Segment Open
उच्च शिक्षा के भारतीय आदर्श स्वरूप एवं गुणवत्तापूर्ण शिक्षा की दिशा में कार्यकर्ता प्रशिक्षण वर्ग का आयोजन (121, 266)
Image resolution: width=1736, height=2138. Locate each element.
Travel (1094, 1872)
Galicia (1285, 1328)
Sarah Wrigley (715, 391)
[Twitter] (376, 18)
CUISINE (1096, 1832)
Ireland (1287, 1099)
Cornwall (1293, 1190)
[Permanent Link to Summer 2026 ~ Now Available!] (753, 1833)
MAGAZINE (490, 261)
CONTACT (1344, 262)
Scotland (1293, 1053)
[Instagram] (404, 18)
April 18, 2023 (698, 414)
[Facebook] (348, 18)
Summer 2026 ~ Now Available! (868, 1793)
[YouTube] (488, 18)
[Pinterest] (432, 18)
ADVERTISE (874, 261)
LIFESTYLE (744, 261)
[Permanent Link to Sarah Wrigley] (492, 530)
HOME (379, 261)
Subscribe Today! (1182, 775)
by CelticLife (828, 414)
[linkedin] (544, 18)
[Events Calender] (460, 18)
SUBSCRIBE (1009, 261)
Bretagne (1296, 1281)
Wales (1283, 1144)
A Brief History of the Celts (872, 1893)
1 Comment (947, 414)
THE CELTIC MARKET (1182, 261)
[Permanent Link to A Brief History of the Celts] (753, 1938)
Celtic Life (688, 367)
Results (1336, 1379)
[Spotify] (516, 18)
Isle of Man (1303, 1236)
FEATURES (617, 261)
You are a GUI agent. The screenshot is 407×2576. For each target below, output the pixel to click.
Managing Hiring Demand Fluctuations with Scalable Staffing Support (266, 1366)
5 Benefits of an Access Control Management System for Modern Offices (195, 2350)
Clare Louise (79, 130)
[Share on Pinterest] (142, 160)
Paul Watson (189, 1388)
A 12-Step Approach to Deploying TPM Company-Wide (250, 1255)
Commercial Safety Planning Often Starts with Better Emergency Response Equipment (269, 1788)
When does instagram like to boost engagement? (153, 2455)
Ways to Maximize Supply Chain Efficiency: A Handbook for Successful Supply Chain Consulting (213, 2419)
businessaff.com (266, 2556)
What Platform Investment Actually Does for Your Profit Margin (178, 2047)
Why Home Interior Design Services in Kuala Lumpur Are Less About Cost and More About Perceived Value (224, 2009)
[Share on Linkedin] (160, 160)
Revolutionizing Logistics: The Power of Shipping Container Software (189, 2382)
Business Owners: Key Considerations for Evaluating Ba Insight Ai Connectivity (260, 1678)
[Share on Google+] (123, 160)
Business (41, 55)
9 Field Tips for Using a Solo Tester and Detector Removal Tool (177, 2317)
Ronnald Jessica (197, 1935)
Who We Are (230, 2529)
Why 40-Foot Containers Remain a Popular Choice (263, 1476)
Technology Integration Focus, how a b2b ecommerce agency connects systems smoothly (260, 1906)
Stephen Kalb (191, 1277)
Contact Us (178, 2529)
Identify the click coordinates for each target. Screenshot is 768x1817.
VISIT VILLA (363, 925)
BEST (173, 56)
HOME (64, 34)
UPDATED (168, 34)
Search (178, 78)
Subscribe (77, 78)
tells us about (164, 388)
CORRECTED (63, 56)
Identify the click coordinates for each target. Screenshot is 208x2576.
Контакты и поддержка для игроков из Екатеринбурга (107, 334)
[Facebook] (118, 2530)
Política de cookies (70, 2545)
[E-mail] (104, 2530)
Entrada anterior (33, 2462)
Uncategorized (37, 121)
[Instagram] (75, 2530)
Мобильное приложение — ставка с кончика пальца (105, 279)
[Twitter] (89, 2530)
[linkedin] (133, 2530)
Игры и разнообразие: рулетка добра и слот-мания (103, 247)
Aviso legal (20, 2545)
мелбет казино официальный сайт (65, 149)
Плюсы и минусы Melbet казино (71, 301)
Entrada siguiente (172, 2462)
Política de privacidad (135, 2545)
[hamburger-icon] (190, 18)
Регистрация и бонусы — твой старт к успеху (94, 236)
Segment Closed
• _EXERCISE INSTRUCTIONS_
The first line of the data, the line with "[Facebook] (348, 18)", and all lines in between are to be copied exactly. Leave out everything else.

• _EXERCISE SOLUTION_
उच्च शिक्षा के भारतीय आदर्श स्वरूप एवं गुणवत्तापूर्ण शिक्षा की दिशा में कार्यकर्ता प्रशिक्षण वर्ग का आयोजन (121, 266)
Image resolution: width=1736, height=2138. Locate each element.
Travel (1094, 1872)
Galicia (1285, 1328)
Sarah Wrigley (715, 391)
[Twitter] (376, 18)
CUISINE (1096, 1832)
Ireland (1287, 1099)
Cornwall (1293, 1190)
[Permanent Link to Summer 2026 ~ Now Available!] (753, 1833)
MAGAZINE (490, 261)
CONTACT (1344, 262)
Scotland (1293, 1053)
[Instagram] (404, 18)
April 18, 2023 (698, 414)
[Facebook] (348, 18)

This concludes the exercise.